I've been in Italy this week, a good place from which to demolish the myth that scooters are somehow environmentally sound. They have done untold damage to the Italian environment, especially at night, when one awakes in the belief that there is a Stuka dive-bombing the hotel only to look outside and see an old giffer creeping past at 20mph on a scooter. One scooter can rent the air across a five-mile radius. Using this simple statistic and the area of Italy (116,303 square miles) I have worked out that a mere 1,500 two-stroke scooters, evenly dispersed, could keep the whole country awake. No wonder hotels are so expensive in Venice. They're the only ones that can guarantee you a night's kip.

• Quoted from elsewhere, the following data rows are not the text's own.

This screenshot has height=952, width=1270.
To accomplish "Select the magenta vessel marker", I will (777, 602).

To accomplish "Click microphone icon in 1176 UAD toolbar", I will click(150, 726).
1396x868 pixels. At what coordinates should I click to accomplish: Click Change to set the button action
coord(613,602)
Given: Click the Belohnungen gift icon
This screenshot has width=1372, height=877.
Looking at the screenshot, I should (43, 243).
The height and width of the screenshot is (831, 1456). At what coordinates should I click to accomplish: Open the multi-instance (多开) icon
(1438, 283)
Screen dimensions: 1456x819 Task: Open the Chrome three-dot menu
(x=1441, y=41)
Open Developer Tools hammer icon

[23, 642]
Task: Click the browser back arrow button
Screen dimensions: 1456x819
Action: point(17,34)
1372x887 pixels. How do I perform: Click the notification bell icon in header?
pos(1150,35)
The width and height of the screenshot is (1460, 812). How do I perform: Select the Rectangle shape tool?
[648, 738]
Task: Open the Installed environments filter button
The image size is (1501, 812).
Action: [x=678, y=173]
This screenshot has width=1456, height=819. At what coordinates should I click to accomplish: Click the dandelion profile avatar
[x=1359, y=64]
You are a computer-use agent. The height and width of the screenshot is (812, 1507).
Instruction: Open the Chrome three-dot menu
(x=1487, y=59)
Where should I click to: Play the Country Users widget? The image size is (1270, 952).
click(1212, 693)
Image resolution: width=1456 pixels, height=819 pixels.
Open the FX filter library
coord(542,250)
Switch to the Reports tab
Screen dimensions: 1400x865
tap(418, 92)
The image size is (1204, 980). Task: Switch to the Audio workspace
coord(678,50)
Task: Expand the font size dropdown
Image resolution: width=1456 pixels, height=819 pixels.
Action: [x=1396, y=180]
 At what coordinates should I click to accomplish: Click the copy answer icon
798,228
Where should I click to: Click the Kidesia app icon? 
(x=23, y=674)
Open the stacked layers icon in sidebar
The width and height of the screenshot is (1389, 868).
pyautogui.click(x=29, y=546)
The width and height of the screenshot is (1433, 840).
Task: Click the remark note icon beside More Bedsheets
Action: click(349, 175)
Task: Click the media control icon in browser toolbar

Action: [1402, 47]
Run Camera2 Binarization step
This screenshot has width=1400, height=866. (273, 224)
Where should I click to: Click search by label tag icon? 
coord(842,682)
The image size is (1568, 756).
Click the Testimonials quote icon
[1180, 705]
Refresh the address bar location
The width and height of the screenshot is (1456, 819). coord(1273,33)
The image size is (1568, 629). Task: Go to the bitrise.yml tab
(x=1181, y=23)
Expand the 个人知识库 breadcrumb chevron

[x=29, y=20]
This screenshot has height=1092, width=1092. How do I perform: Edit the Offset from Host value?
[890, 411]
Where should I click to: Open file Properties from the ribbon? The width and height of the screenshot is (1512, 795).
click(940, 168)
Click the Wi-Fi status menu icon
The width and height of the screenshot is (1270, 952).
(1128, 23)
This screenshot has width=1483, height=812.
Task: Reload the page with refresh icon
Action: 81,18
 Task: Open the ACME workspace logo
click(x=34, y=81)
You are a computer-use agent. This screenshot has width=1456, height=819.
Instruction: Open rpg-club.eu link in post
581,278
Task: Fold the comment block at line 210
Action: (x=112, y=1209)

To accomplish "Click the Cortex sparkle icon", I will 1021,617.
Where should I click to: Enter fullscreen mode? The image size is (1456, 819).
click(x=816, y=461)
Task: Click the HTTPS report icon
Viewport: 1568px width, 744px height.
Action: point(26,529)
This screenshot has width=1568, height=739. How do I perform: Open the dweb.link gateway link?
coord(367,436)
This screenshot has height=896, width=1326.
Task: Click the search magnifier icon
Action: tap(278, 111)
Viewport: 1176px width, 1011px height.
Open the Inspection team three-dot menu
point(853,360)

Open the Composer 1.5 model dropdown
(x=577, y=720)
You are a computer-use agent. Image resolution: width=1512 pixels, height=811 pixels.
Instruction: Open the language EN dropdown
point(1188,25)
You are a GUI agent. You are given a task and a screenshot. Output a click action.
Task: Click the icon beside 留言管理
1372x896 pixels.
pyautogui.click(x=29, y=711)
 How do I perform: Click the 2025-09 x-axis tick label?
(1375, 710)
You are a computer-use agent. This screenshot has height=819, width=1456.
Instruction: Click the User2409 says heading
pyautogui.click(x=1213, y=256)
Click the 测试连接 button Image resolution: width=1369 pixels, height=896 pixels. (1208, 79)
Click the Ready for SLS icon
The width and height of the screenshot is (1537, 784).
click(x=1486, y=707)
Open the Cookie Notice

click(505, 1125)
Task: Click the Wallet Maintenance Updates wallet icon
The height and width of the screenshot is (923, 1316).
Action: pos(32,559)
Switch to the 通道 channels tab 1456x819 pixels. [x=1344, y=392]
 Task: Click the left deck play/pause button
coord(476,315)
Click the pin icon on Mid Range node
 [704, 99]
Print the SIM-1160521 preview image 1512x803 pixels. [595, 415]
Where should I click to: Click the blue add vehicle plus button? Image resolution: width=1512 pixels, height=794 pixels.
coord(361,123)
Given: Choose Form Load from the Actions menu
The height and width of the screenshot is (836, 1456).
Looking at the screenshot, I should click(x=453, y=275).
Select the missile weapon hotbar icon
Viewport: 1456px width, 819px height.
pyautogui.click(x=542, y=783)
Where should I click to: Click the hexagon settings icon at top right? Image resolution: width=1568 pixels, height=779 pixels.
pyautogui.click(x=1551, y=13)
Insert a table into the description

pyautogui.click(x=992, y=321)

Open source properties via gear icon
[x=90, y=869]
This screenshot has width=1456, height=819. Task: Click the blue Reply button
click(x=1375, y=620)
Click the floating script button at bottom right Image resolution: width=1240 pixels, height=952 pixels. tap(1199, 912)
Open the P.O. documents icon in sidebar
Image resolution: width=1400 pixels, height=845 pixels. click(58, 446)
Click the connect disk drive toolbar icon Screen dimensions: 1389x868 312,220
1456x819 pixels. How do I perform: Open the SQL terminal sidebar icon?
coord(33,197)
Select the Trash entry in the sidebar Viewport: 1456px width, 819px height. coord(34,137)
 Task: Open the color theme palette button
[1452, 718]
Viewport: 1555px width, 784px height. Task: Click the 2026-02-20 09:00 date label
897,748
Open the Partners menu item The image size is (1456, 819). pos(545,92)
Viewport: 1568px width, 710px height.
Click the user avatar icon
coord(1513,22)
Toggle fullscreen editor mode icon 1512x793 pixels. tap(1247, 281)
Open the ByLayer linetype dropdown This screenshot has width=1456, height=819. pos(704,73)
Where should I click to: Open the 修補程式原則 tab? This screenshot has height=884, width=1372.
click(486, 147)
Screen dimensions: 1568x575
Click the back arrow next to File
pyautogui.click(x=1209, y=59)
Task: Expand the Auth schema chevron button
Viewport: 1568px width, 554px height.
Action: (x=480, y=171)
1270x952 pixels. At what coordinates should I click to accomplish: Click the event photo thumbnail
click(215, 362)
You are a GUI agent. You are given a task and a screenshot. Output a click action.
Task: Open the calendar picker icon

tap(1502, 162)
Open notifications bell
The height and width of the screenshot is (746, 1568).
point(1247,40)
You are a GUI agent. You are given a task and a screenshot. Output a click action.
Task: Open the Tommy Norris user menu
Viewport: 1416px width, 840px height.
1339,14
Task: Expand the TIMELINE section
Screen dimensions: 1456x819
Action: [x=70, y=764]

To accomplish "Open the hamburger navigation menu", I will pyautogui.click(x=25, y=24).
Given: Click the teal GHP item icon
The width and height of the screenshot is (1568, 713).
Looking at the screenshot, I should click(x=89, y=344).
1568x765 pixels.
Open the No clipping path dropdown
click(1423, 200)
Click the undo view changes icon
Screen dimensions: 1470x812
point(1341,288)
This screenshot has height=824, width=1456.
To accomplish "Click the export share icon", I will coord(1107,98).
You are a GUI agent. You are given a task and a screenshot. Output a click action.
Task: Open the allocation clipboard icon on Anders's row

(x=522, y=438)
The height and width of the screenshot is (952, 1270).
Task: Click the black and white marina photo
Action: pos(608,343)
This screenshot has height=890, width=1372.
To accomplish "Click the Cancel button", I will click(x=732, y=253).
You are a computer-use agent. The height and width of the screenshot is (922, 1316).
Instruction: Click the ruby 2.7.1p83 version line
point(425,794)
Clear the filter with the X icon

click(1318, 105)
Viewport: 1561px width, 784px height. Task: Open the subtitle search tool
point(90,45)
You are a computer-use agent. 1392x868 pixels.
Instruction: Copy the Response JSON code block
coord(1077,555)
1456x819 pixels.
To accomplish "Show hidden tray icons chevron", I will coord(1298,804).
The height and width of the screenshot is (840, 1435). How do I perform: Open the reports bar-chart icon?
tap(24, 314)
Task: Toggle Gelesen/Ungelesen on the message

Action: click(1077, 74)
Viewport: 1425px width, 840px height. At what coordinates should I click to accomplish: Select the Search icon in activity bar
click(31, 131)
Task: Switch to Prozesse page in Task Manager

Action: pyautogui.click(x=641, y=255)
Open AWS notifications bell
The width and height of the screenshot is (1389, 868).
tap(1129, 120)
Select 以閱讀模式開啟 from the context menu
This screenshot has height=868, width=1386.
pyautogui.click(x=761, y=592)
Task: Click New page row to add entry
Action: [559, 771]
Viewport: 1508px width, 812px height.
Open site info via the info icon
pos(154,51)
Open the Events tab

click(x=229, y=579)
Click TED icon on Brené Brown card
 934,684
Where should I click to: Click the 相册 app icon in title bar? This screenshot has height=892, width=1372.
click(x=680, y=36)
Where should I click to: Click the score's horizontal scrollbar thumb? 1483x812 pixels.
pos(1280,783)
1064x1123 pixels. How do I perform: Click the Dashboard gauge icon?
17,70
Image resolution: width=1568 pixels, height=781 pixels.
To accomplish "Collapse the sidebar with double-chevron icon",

Scooters aren't safe either. There is an erroneous belief that the scooter rider does not need to wear protective clothing. I have even seen a women's magazine touting this as part of their appeal. But where does this idea come from? If you get off at 30mph in light fashion clothing you will end up looking like Michael Gambon in The Singing Detective. Furthermore, my recent experiences of hospitals suggest that you won't get anything like such a nice nurse to look after you. And you will fall off, because scooters have tiny wheels at a time when Britain's pot-holes are getting bigger.

The conscientious scooter rider is therefore obliged to wear proper armoured kit, which introduces a new problem. Anyone who swaggers out of a cafe in pukka motorcycle gear and then disappears up the road on a scooter with a pathetic rin-bin-bin is quite frankly going to look a bit of a Jessie. So once again we arrive at a cogent argument in favour of a real motorbike.

At least, on a proper motorbike, the average van driver will take you seriously. It's big, thunderous, grown-up and, in the case of my Guzzi, lime green. A scooter, judging by the amount of broken plastic in the gutter around here, is a bit like the snitch ball in the Harry Potter quidditch game - first one to bag it is the winner.

This is the real problem with scooters. Deep down, and no matter how much we try and convince ourselves that they're acceptable, we hold them in contempt. Recently, news reached me of a local hijacking incident. A youth delivering pizzas was mugged by a gang of thieves and thrown roughly from his scooter. And do you know what? They nicked the pizzas.